Elle refuse de commenter quand on lui rapporte que les sociétés qui fabriquent les génériques ont exercé une énorme pression en menaçant de «délister» beaucoup de produits, ce qui aurait fait grimper la facture du gouvernement - il n'y aurait plus eu de solution de rechange au produit breveté.

Il y a eu une rencontre la semaine dernière entre les gens de l'industrie et les dirigeants du Ministère.

Des sources fiables du côté de l'industrie ont indiqué hier à La Presse que le ministère de la Santé est coincé par la formulation de sa politique du médicament. La position transposée en loi, sous Philippe Couillard, n'est pas impérative quand on précise que le Québec veut avoir l'assurance de payer «le prix le plus bas» du pays. Québec pourrait engager une bagarre judiciaire mais n'a pas le goût d'attendre plusieurs années.
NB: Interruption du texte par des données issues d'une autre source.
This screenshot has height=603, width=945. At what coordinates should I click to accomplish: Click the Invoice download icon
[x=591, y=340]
Aussi, le secteur des médicaments génériques n'a pas encore digéré la décision annoncée par le ministre Bolduc en juin dernier. Les manufacturiers devaient selon cette décision produire leur liste de prix révisés à la baisse pour la fin juillet. Deux mois plus tard, on discute encore.

Le ministre était alors exposé aux pressions de Québec solidaire et d'Amir Khadir, qui avait mis en relief les ententes secrètes entre les firmes et le gouvernement ontarien. M. Bolduc avait décrété que Québec imposerait une réduction de prix pour continuer à payer «le prix le plus bas du pays» comme convenu avec les sociétés pharmaceutiques.
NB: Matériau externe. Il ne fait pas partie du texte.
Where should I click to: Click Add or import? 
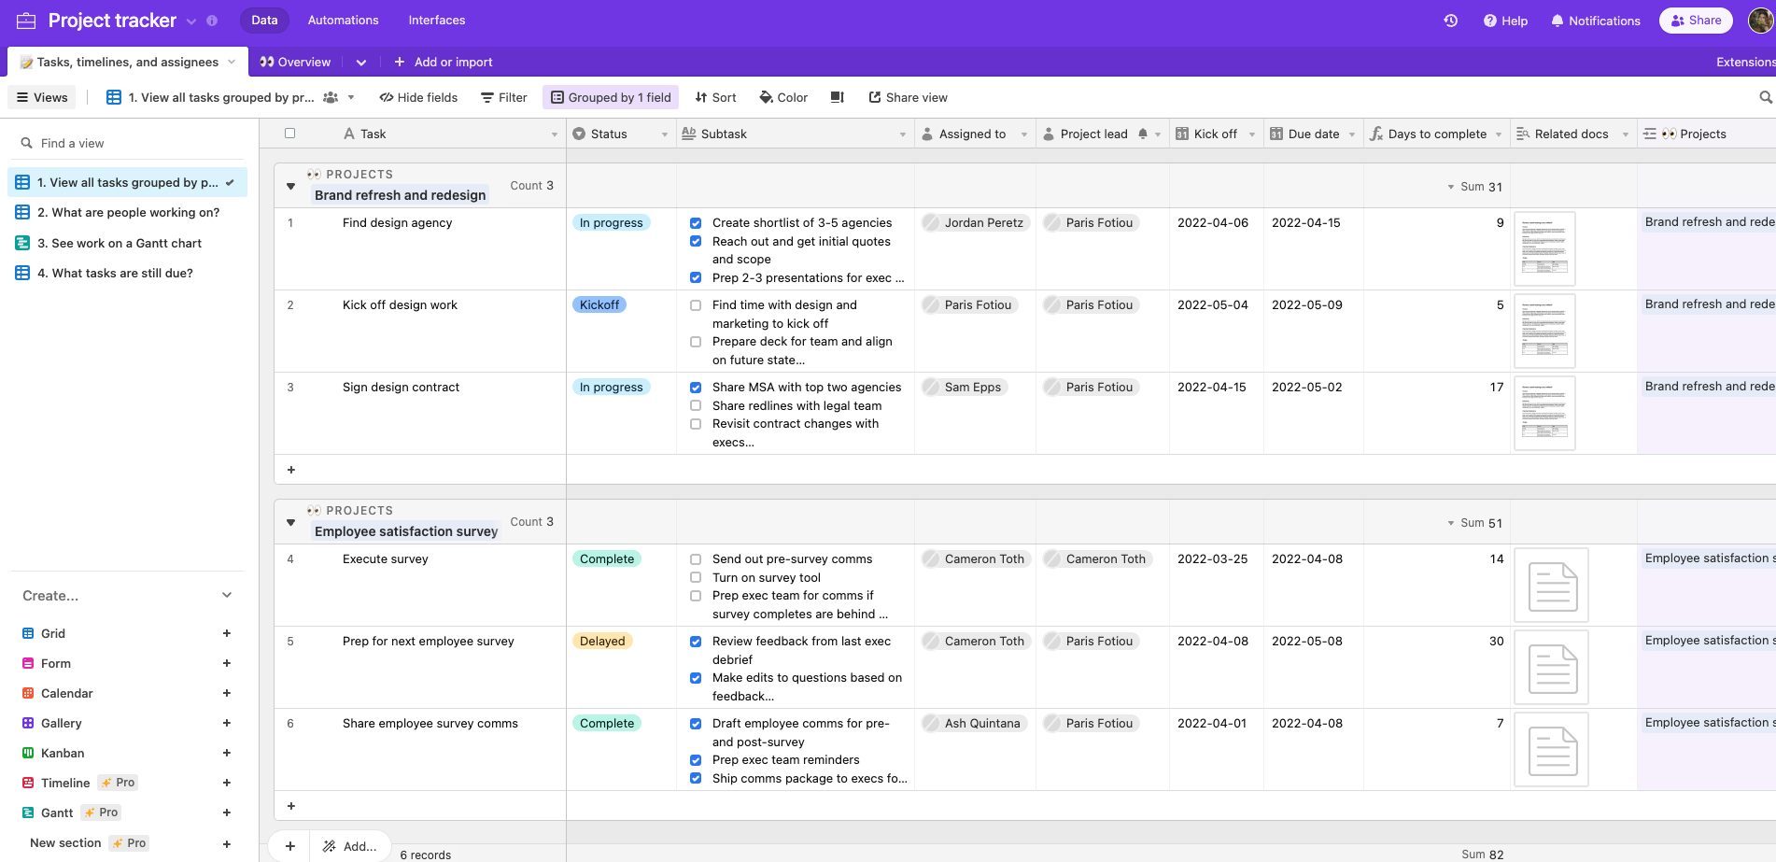pos(443,63)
Au Québec, le prix des génériques est de 54% du prix des médicaments brevetés. M. Bolduc voulait le ramener subitement à 25% des produits brevetés comme en Ontario. Ce rabais présente une économie annuelle de plus de 300 millions de dollars pour le gouvernement, un gain que Québec comptait faire rapidement.

Mais pour compenser les ristournes que veulent continuer d'obtenir les pharmacies, le gouvernement avait réduit son appétit. Le ministre Bolduc avait plutôt parlé de 164 millions d'économies annuelles en juin dernier.
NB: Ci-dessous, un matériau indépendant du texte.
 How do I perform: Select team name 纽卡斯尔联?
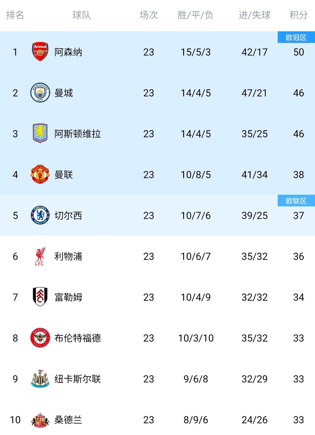pos(77,379)
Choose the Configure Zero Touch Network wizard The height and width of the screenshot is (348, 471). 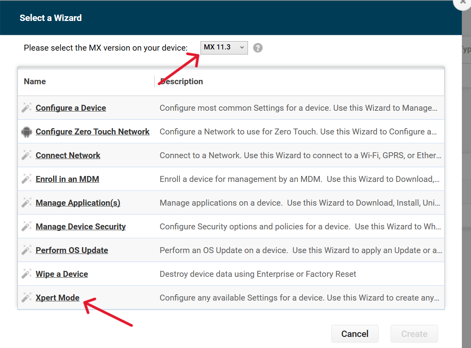(x=93, y=132)
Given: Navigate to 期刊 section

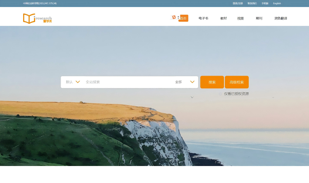Looking at the screenshot, I should pos(259,18).
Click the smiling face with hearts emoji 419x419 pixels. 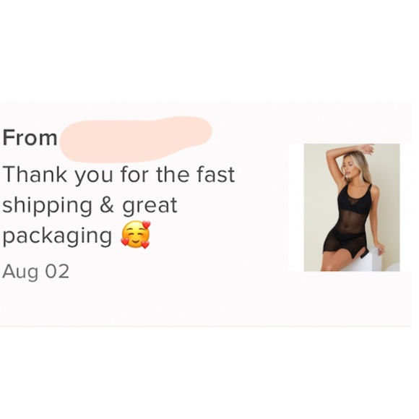click(x=136, y=235)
Dès son annonce, l'industrie avait décrié la décision «unilatérale et brutale» du ministre Bolduc. En dehors de cet objectif d'économie, le ministre Bolduc et son ministère n'ont pas fourni de détails sur les modalités de l'application de cette décision.

Il est difficile de comparer la situation au Québec et en Ontario, fait-on valoir dans l'industrie. En Ontario, les prix au public et au privé ne sont pas les mêmes. Réduire à 25% signifie des coupes plus sévères au Québec qu'en Ontario. En incluant le prix payé par les assurances privées, le prix moyen des génériques en Ontario est de 37% du prix du produit original.

En Ontario, en outre, la baisse des prix s'échelonne sur trois ans.